Let’s not do that again.
Ask any university student, professor or administrator: no one wants to relive the past academic year.
But probe a bit deeper, and exactly what they don’t want to repeat differs in subtle but important ways. And that means the challenge for higher ed administrators will be to put together campus plans for the fall that keep students at the center but also embrace the concerns of their institution’s full community.
One subject that’s being vigorously debated within higher ed communities: Should faculty be invited—or even required—to teach courses both in-person and online in the fall?
Just how faculty and students respond to this question depends heavily on the experiences they had this past year.
At Laredo College in Texas, for example, provost Marisela Rodriguez Tijerina describes how traditional “academic” classes went entirely online even as some of the college’s professional programs continued in-person throughout the depths of the COVID pandemic. Those classes included health-care science and law enforcement programs—all groups that require students to demonstrate proficiencies to earn their credentials.
That led to two different sets of experiences for faculty as well as students: Those teaching the programs that continued had to work with Laredo’s administration to create ways to teach that followed the protocols laid out by the Centers for Disease Control. They instituted temperature checks, questionnaires about exposure and a staffed health and safety operation center for managing any virus incidents and other measures.
“Faculty got creative,” says Rodriguez Tijerina, transforming what were once paper-bound processes into digital ones.
Laredo did see a few cases of COVID over the past year. But the protocols kept the virus at bay. “No classmates got COVID,” Rodriguez Tijerina says. As a result, instructors who have been doing some teaching in person are very comfortable with the idea of fully returning to campus.
By contrast, Laredo educators who stayed home and taught exclusively online are more cautious about returning. To give them a better window into how to work in these new conditions, Laredo’s health-science instructors are opening up their classrooms and inviting their academic colleagues to observe and literally practice managing a classroom with either three- or six-feet of social distancing.

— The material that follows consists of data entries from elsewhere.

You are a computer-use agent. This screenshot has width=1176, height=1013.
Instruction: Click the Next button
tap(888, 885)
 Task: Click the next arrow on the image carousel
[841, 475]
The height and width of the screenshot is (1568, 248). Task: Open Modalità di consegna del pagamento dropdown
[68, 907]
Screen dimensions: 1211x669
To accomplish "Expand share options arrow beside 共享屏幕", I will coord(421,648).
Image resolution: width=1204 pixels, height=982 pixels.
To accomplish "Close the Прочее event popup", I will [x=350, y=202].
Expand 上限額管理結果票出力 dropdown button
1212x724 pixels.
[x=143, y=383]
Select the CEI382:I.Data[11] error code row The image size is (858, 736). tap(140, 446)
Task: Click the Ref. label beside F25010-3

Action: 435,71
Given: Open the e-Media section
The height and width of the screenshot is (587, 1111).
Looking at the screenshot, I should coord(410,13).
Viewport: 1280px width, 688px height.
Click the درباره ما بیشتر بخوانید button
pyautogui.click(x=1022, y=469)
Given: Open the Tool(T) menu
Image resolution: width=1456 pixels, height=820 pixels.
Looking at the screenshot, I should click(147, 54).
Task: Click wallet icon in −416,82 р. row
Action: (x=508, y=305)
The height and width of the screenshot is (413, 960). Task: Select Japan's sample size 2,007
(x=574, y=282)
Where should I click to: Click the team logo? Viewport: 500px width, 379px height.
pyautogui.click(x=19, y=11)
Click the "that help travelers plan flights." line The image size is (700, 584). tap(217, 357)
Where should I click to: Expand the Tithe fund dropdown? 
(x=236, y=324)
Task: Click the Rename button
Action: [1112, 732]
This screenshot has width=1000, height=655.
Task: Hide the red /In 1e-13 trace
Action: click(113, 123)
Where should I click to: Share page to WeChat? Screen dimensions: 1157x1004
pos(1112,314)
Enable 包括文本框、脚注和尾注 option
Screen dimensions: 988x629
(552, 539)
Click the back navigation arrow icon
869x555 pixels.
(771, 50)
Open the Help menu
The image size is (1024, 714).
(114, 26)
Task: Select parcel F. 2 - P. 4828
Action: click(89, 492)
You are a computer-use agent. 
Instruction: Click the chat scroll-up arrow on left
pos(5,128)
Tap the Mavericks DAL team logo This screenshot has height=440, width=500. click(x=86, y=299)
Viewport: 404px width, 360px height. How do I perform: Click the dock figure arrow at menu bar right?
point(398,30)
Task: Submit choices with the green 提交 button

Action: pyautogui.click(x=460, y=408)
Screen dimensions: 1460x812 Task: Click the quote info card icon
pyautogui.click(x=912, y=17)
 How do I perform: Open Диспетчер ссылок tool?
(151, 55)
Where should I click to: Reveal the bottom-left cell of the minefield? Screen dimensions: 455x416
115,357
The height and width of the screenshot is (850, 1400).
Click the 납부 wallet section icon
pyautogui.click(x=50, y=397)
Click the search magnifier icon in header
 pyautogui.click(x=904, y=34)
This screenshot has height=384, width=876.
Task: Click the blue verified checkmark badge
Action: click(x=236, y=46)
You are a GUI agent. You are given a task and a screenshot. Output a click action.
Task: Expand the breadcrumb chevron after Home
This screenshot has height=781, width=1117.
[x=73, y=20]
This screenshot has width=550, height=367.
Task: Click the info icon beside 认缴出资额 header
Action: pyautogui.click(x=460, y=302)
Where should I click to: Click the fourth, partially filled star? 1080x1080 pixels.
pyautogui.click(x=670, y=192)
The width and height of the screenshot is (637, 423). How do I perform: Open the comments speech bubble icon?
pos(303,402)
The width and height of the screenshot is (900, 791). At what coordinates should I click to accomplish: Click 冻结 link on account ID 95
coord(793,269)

What remains hard to tell, Rodriguez Tijerina adds, is where students will want to be in the fall.
Every institution’s administrators are asking similar questions, weighing what has been learned about online pedagogy with the heartfelt desire to reconnect students and faculty in person.
This past year, Arizona State University pushed the boundaries of how it supports distance learning: Every classroom is getting fitted with the technology that could enable an instructor to livestream a class. Faculty have been sharing stories about what pedagogical practices worked best online. The provost’s office created an extensive resource collection to help faculty. One learning that students, whether in-class or online, seemed to welcome: break lectures into 15 minute chunks, followed by 15 minutes of class dialogue.
Directly focusing on mental health—both student and faculty mental health—may be another long-term positive that emerges from the past year. Similarly the pandemic forced administrators and educators to recognize that students face much tougher struggles than others to simply be students—because they lack tools they need for instruction (from Internet access to transportation) or because the rest of their lives puts extra stress and demands on them.
Administrators expect that some portion of students will opt to continue distance learning, even as classes open up. That increases the burden on educators to connect with and teach students well—no matter where they are.
And administrators themselves may find themselves working in hybrid and face-to-face environments, too. "I think we will have a different perspective collectively on the blend between face-to-face and distance," said Kim Wilcox, chancellor of the University of California, Riverside, in a podcast interview with Bridget Burns, executive director of the University Innovation Alliance. “There's an opportunity for us to think more holistically about this face-to-face and distance stuff, not just in the classroom setting, but across the rest of the university itself, and in our engagement with others across the community.”
Talking about lessons learned—both positive and negative—is the core of a free online conference next month by Arizona State University called the REMOTE summit. (Full disclosure: I’m a member of the advisory committee helping create the event.)
Easy answers? Nope. But through rich conversation, educators, administrators and students are constructing plans for the next academic term.